Não duvido que o filme seja apaixonante, para qualquer criança que o veja. As crianças mais crescidas, especialmente as que conheçam o livro, ficarão um pouco desiludidas. Uma obra como Charlie and the Chocolate Factory é bizarra e apaixonante; a adaptação cinematográfica realça apenas o bizarro. Falta qualquer coisinha ao filme, um proverbial je ne sais quoi.

É facto assente e comprovado que os filmes têm de ter finais felizes, para agradar aos espectadores. Essa política norteia os financeiros de Hollywood que investem em cinema, e isso ajuda a explicar a terrível bastardização no final de Charlie and the Chocolate Factory. É no final do filme que a fidelidade ao livro se perde. Em vez de terminar de acordo com livro. No livro temos direito a um belo final, diga-se de passagem, em que os culpados vão para casa com mossas no ego e não no corpo, apesar dos suplícios que sofreram, e Wonka entrega alegremente a fábrica a Charlie, ajudando assim toda a família a sair da pobreza. Mas as americanices não permitem este tipo de finais.
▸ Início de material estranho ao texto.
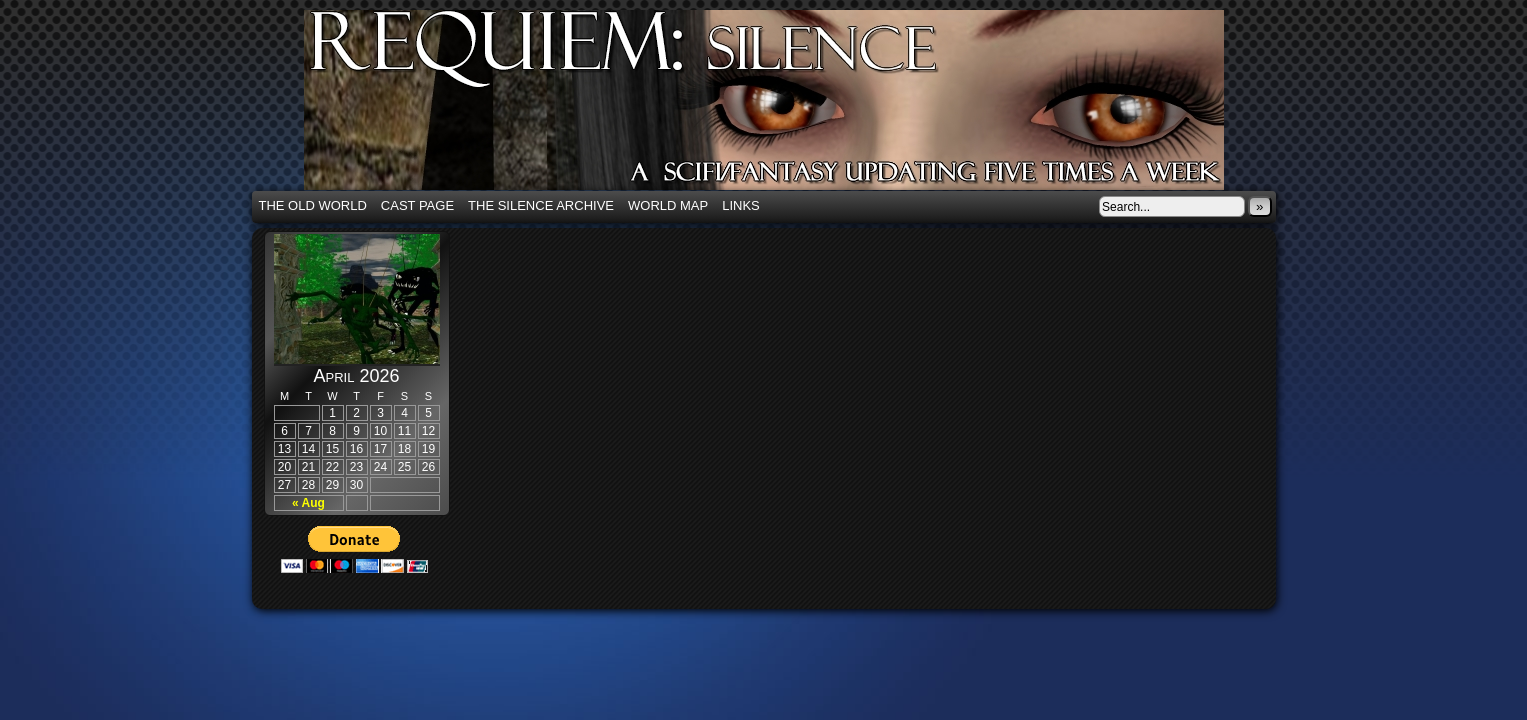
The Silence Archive (541, 205)
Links (741, 205)
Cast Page (417, 205)
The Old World (313, 205)
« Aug (308, 503)
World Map (668, 205)
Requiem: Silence (794, 106)
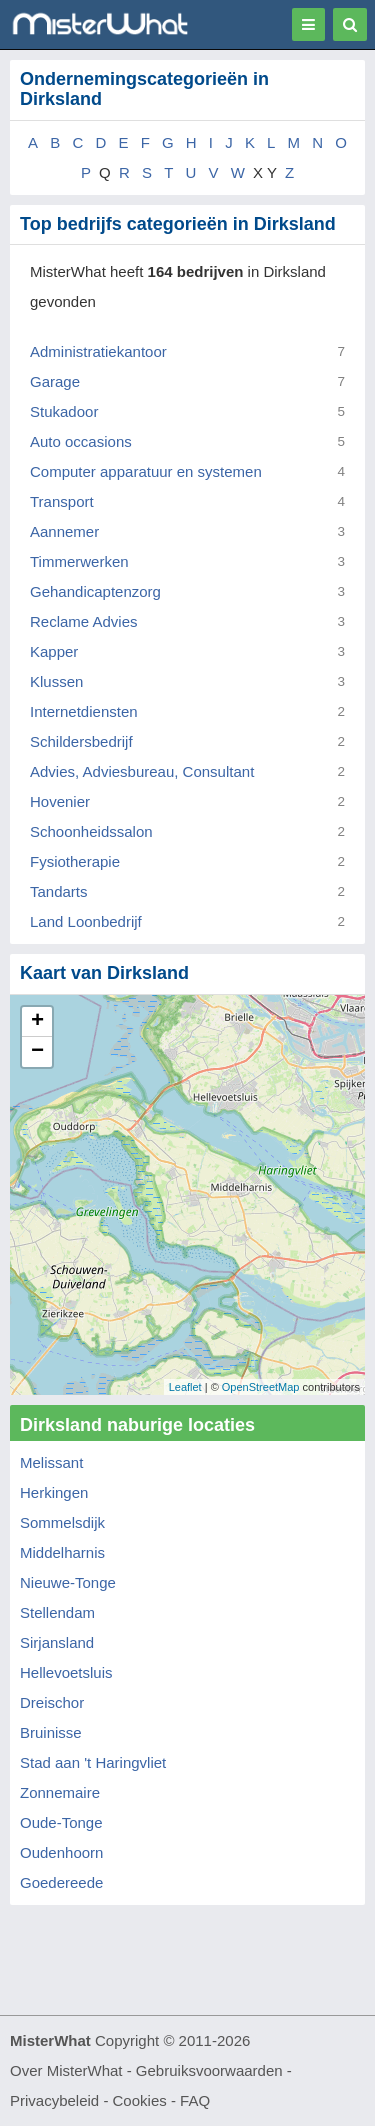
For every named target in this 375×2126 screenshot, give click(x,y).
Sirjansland (57, 1642)
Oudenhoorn (61, 1852)
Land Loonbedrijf (86, 921)
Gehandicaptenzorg (95, 591)
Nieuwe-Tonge (68, 1582)
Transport (62, 501)
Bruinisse (51, 1732)
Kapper (54, 651)
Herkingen (54, 1492)
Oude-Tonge (61, 1822)
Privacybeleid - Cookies (88, 2100)
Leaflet (185, 1387)
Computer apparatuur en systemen (146, 471)
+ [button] (37, 1022)
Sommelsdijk (62, 1522)
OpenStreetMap (261, 1387)
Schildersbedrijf (81, 741)
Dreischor (52, 1702)
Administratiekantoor (98, 351)
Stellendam (57, 1612)
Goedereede (61, 1882)
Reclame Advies (84, 621)
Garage (55, 381)
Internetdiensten (84, 711)
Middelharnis (62, 1552)
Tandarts (59, 891)
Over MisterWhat (66, 2070)
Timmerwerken (79, 561)
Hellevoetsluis (66, 1672)
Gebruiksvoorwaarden (209, 2070)
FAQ (195, 2100)
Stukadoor (64, 411)
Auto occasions (81, 441)
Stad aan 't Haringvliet (93, 1762)
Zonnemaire (60, 1792)
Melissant (51, 1462)
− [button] (37, 1052)
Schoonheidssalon (91, 831)
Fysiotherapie (75, 861)
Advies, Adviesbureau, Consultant (142, 771)
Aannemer (64, 531)
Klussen (56, 681)
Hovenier (60, 801)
Em vez disto, os argumentistas reinventaram um final para Charlie and the Chocolate Factory que passa por uma rejeição liminar da família de Charlie por um Wonka tristmente afastado do pai, uma ajuda de Charlie para que Wonka recupere os laços com seu pai, e uns discursos ridículos sobre a importância da nossa família acima de tudo. Perfeitas lamechices. São legítimas, claro, e típicamente americanas, mas está muito errado alterar um texto como Charlie and the Chocolate Factory só para criar um final mais feliz, simplista e lamechas. Ainda por cima, o final afasta-se à velocidade da luz do estilo de prosa e do ideário de Charlie and the Chocolate Factory.

O problema é que na mente dos públicos, o que ficará indelévelmente gravado serão as imagens do filme, e não a história que o livro conta. Tim Burton, de créditos bem estabelecidos, não precisava de ter danificado o final de Charlie and the Chocolate Factory só para agradar a uns executivos de estúdio que não conseguem compreender a importância da fidelidade ao um texto, cegos como estão pela ganância do lucro astronómico. Havia de haver aí uns oompa-loompas dispostos a castigar Burton por isto.